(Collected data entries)
◇ ◇ ◇ ◇
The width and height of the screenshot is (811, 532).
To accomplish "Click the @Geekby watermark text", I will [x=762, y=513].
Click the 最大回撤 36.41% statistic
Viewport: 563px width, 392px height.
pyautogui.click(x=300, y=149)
◇ ◇ ◇ ◇
#### YOUR ASSIGNMENT:
All entries must come back exactly as they were written.

#### FINAL ANSWER:
The width and height of the screenshot is (811, 532).
To accomplish "Click the @Geekby watermark text", I will [x=762, y=513].
Click the 最大回撤 36.41% statistic
Viewport: 563px width, 392px height.
pyautogui.click(x=300, y=149)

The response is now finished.